◆ Short problem
Write the next part of the blog text below about Christmas shopping headaches, starting right after its final sentence.

◆ Given text
Ma grand-mère arrive
Avec des ciseaux
Elle me coupe les fesses
En dix mille morceaux.

Which, translated, comes out to something like this:

By the light of the moon
I was farting in the water
It made bubbles
It was funny

My grandmother arrived
With a pair of scissors
She cut up my bum
Into ten thousand pieces.


No wonder I'm a little messed up.

And I never turn my back on my grandmother.

Wednesday, December 14, 2005

Shopping Etiquette

So I'm taking care of some Christmas shopping last night and...ugh.

Sometimes Christmas shopping can be fun and exciting (an excuse to spend money and bask in consumerism - yay!) but sometimes it can suck big donkey you-know-what.

Here are some of the headaches that can come with shopping:

1. The Crappy Cashier - I'm in one of the checkout lines at a major store, and I'll be darned if I didn't have a 5 foot slug as a cashier. Holy crap was this lady slow. My line was as long as the others, but by the time I got to the front, the other lines had cahsed out double the customers. It was nuts. I just shook my head.

◆ Information provided
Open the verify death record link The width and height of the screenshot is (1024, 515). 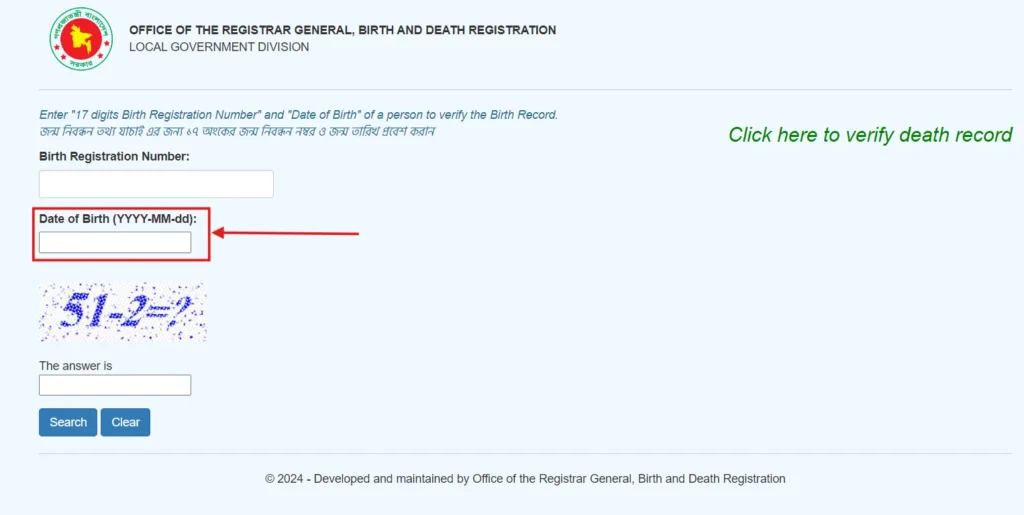tap(870, 135)
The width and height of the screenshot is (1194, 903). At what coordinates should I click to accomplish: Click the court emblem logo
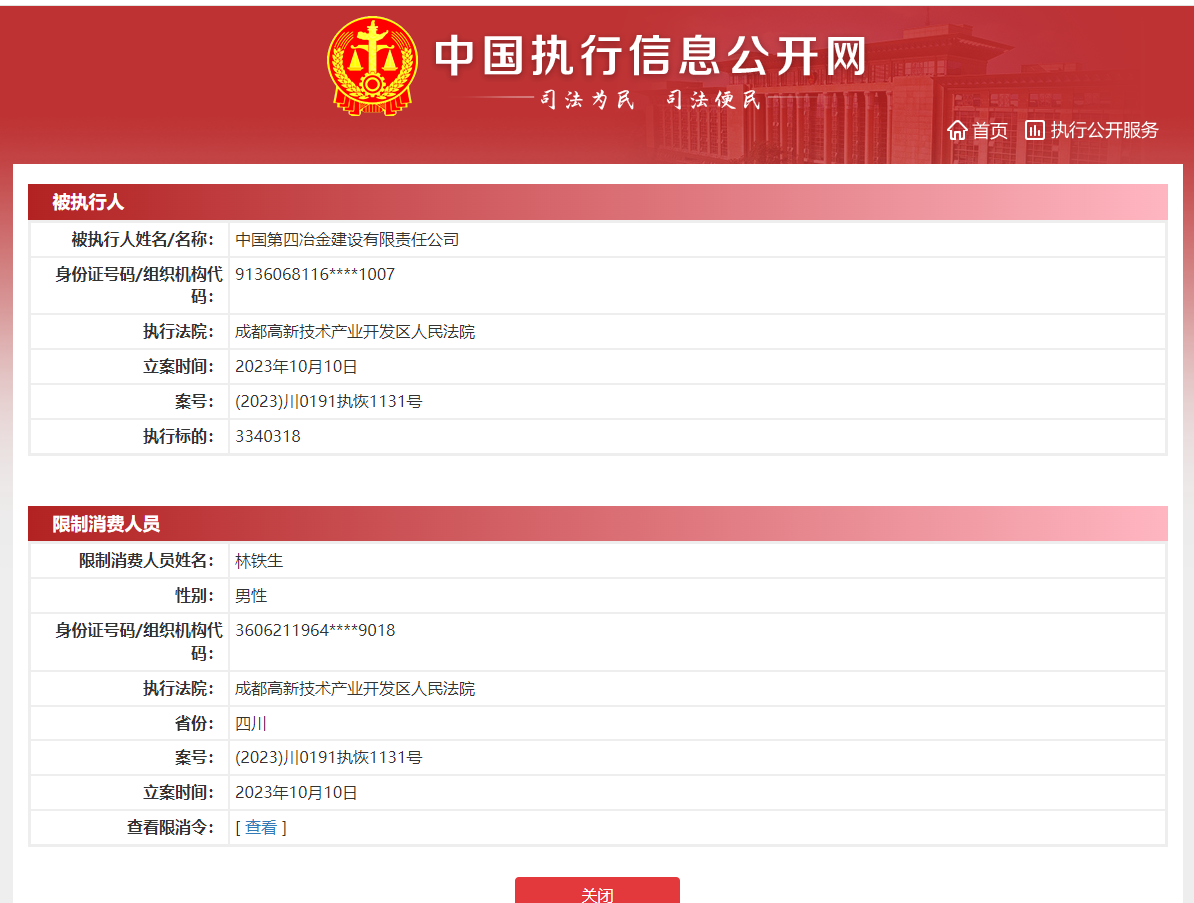(371, 66)
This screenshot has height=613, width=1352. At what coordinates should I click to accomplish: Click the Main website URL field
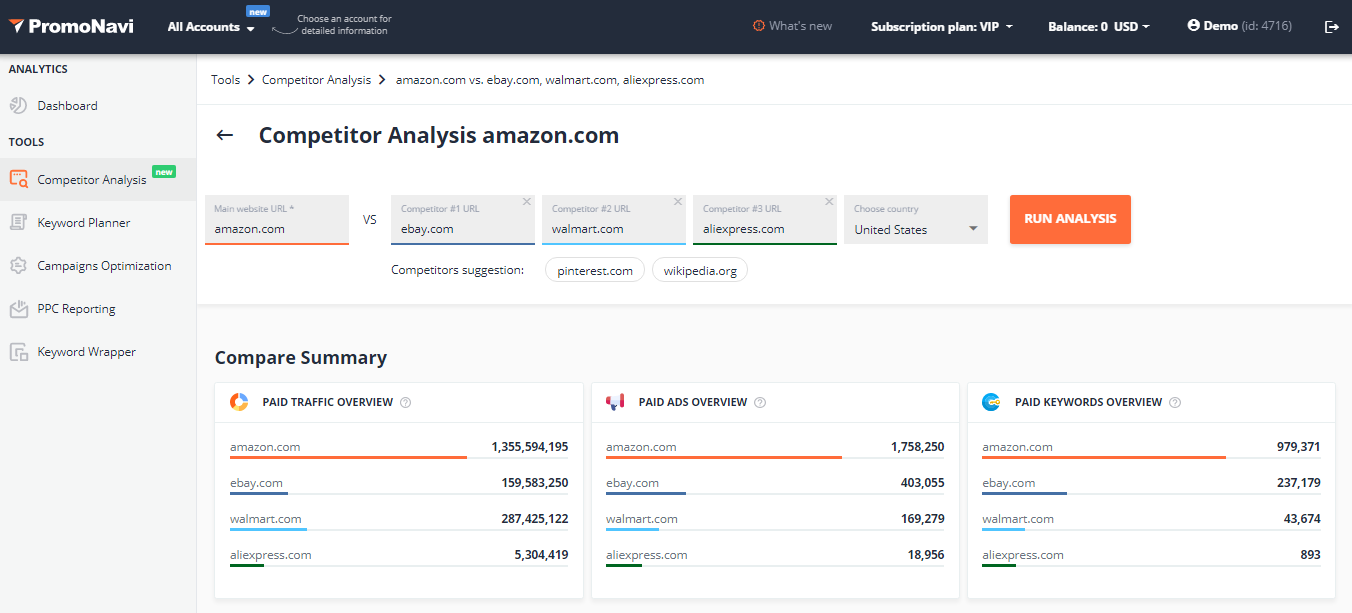coord(277,228)
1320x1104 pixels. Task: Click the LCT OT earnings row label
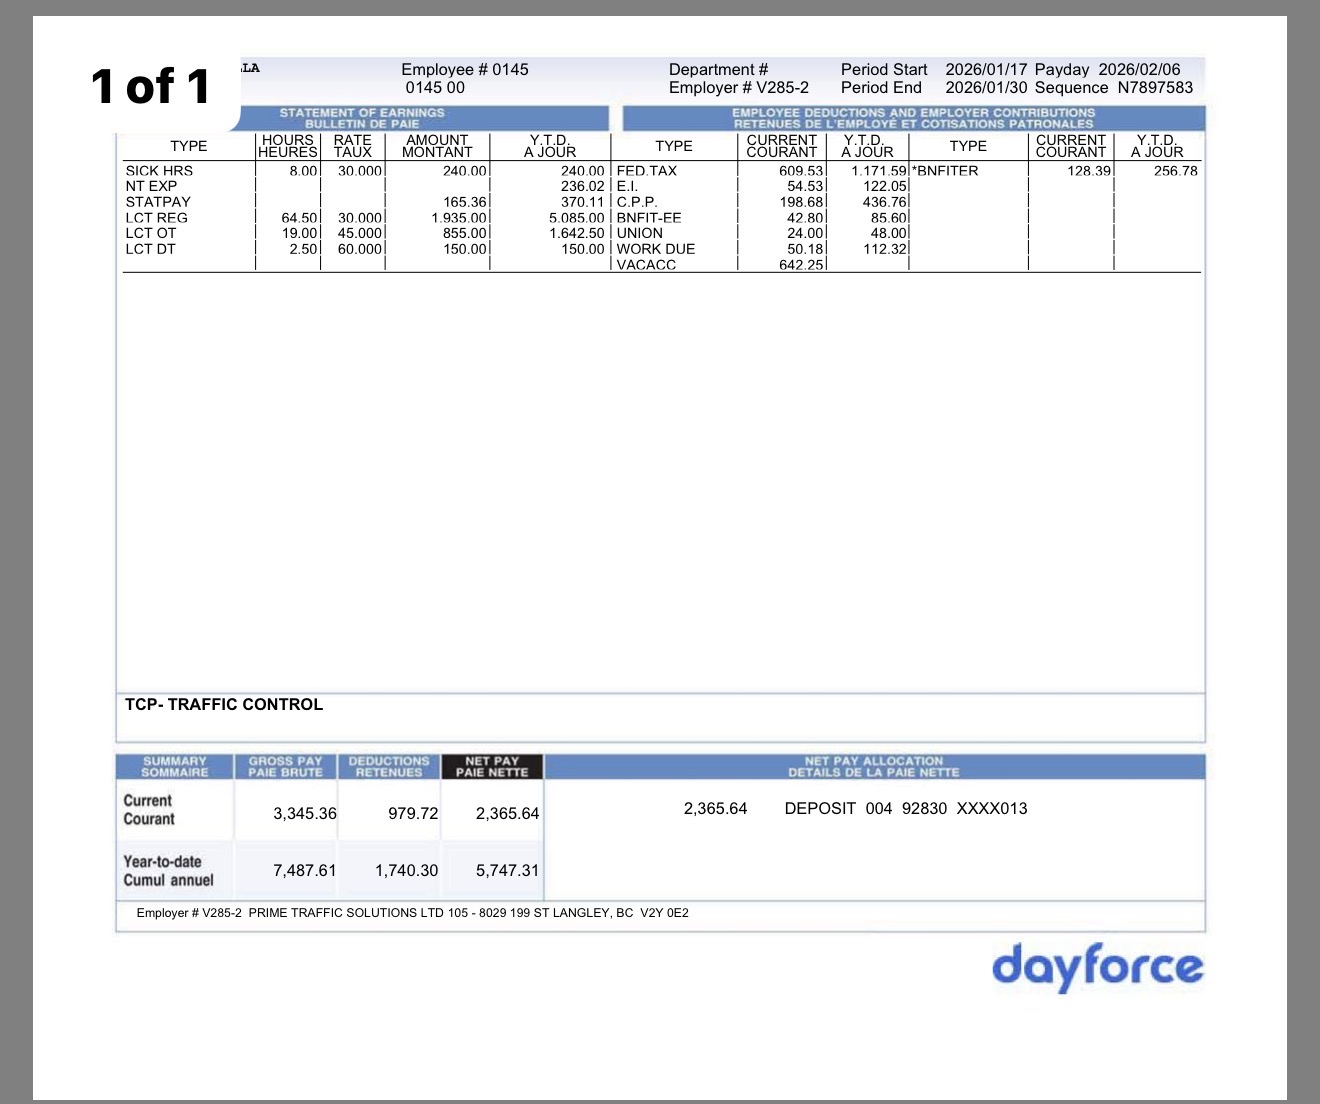[x=151, y=233]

◆ Response
2. The Cellphone Walker- Look, folks, if you insist on using your cellphone every minute of every day (gosh you're popular!) at least be considerate of those around you. I swear, people walk with cellphones the way they drive with cellphones: they slow down, become unaware of their surroundings and are slow to react. Yesterday, a girl stopped dead in her tracks in the middle of a crowded sidewalk to fumble with something on her cellphone. Maddening.

3. The Inconsiderate Walker - You know these folks. They stroll three or four abreast in a crowded mall, holding up everyone behind them. They come to a dead stop or turn around without glancing over their shoulder or stepping aside, causing those behind them to have to stop suddenly as well, causing more traffic congestion. They stand side by side on the escalator (stand on the right, walk on the left folks). Walking in a mall is just like driving. The same rules apply. It ain't rocket science.

75% I swear...

There are other headaches, too: warm stores, bad service, lack of price tags, loud kids, lack of parking (sometimes I'm glad I got rid of my car).

But, all in all, I still like Christmas. The snow, the gift giving, egg nog...

Thank goodness it's only once a year, though.

No more beating around the Bush

From today's Toronto Star:

“It is true that much of the intelligence turned out to be wrong. As president I am responsible for the decision to go into Iraq,”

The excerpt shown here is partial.